On frise parfois la schyzophrénie quand le discours théorique vient contredire l’activité de l’artiste ou l’inverse. Cette réflexion m’était venue il y a bien longtemps au sujet d’Arman notamment. 

Ah les magnifiques textes de Pierre Restany, célèbre historien et critique d’art connu (dont Andy Warhol avait dit qu’il était un mythe, rien que ça !), reprenant les mots d’Arman qui critiquait la société de consommation et expliquant ainsi la leçon donnée à l’homme moderne au travers de ses accumulations. Le mot d’ordre était le suivant : ‘’faire du consommateur un producteur d’art’’. Ben voyons !

Et quelle ne fut pas ma surprise de constater peu après qu’Arman, tel un bon chef d’entreprise gérant une marque connue et ‘’valuable’’, allait décliner ses ‘’colères’’ violonesques sur des bijoux de pacotille et même des foulards !

J’aime Arman, là n’est pas le problème, mais je suis bien obligé de constater qu’il a appliqué le même marketing à sa production que celui qu’il critiquait sur un plan général.
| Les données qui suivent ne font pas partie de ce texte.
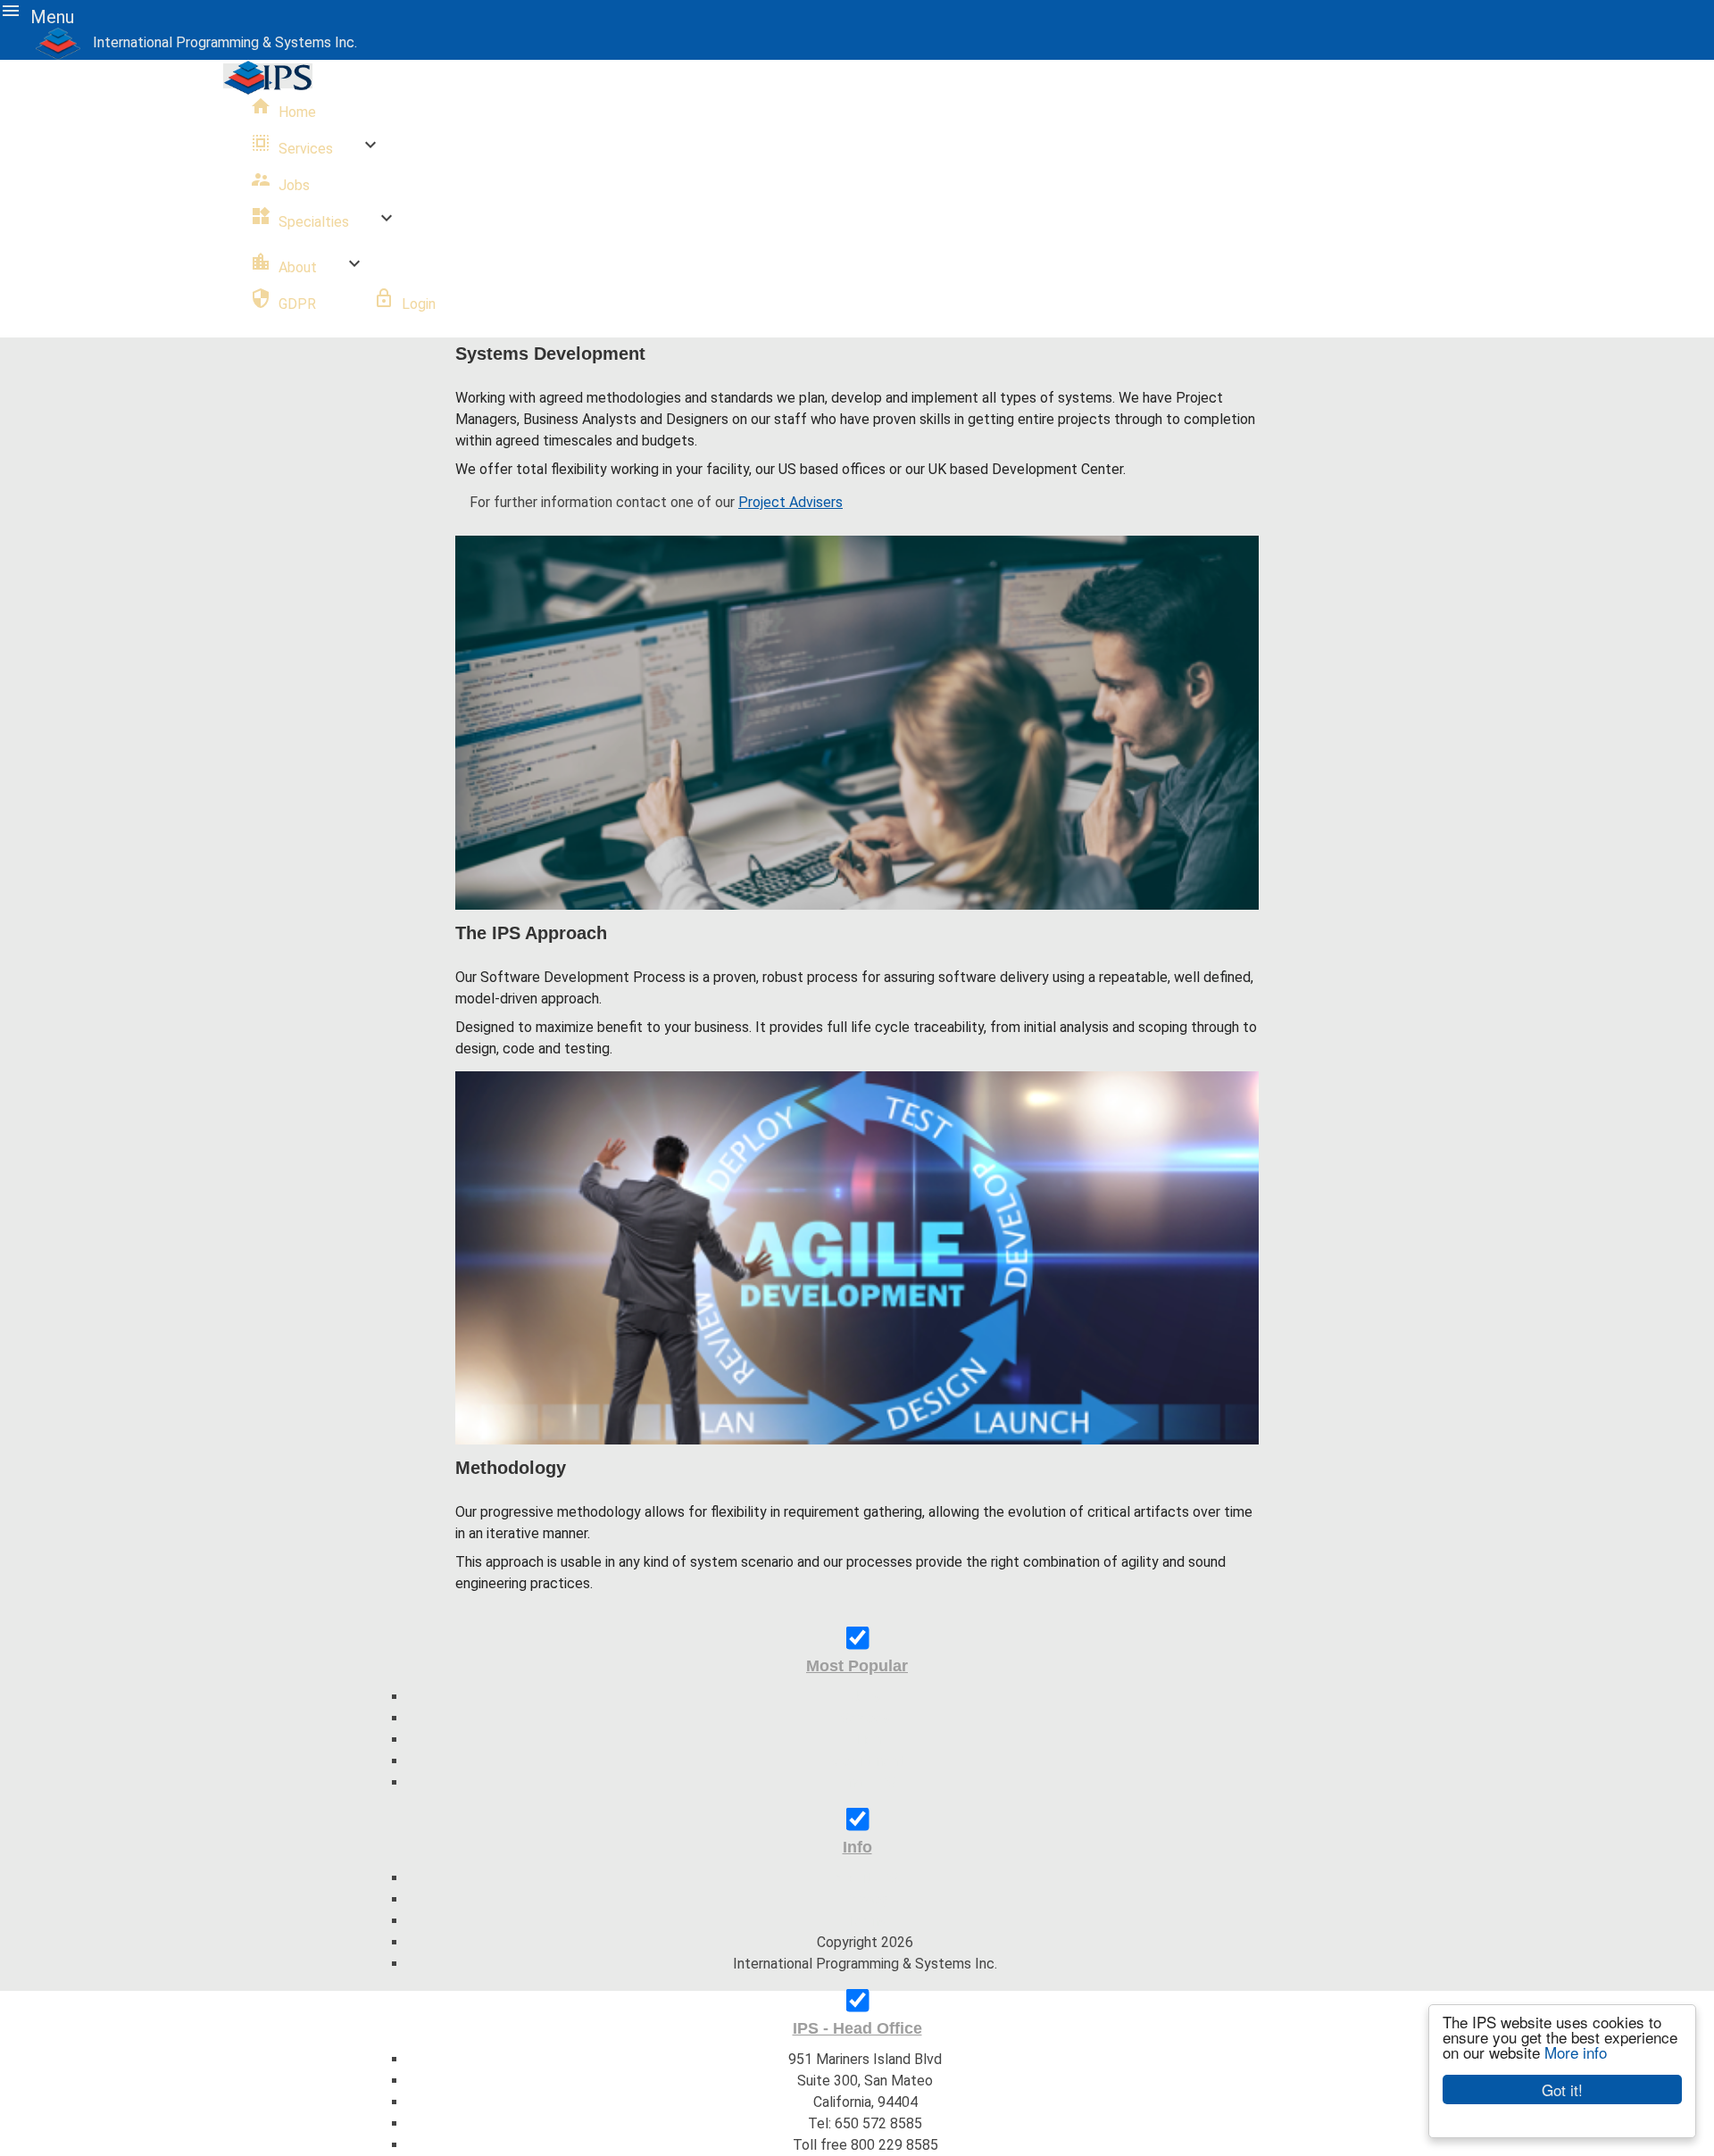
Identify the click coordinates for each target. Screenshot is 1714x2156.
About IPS (865, 1877)
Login (419, 304)
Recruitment (865, 1760)
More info (1575, 2052)
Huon (865, 1739)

Je ne l’en blâme pas, cette société de consommation lui a même donnée l’idée de ce qui allait le rendre célèbre.

L’autre aspect de ces textes théoriques expliquant l’art (contemporain) est leur prétention sémantique. 

Vous vous êtes arrachés les ongles sur le bois usé de votre bureau en lisant Kant, mais en finale vous en avez retiré un enseignement sur la morale et la métaphysique.

Vous avez lu le Zarathoustra de Nietzsche, votre esprit a longuement vagabondé et réfléchi sur la réflexion poétique parfois hermétique et aux multiples sens de l’auteur, mais vous êtes sorti différent de cette aventure.

Que vous reste il de ces discours sur l’art contemporain ? Rien, ou si peu !

Ils m’ont souvent donné l’impression d’un vide abyssal que l’auteur voulait cacher derrière une écriture savante. Parfois, on a même l’impression que leurs auteurs jouent au bourgeois gentilhomme en ré-inventant l’abécédaire de l’art en rupture avec ce qui précédait.

J’aime les artistes sans retenue, j’exècre les discours sur l’art. Parfois, l’art contemporain me ferait presque penser à un homme amoureux qui préfèrerait parler d’elle (ou de lui, on va m’accuser de sectarisme), au lieu de vivre avec elle (ou lui, bis repetitam).

L’art se vit, s’éprouve, mais ne se prouve pas. Les ‘’écriveurs’’ d’art contemporain devrait apprendre la phrase de Malraux : « Ce n’est pas la passion qui détruit l’œuvre d’art, c’est la volonté de prouver ».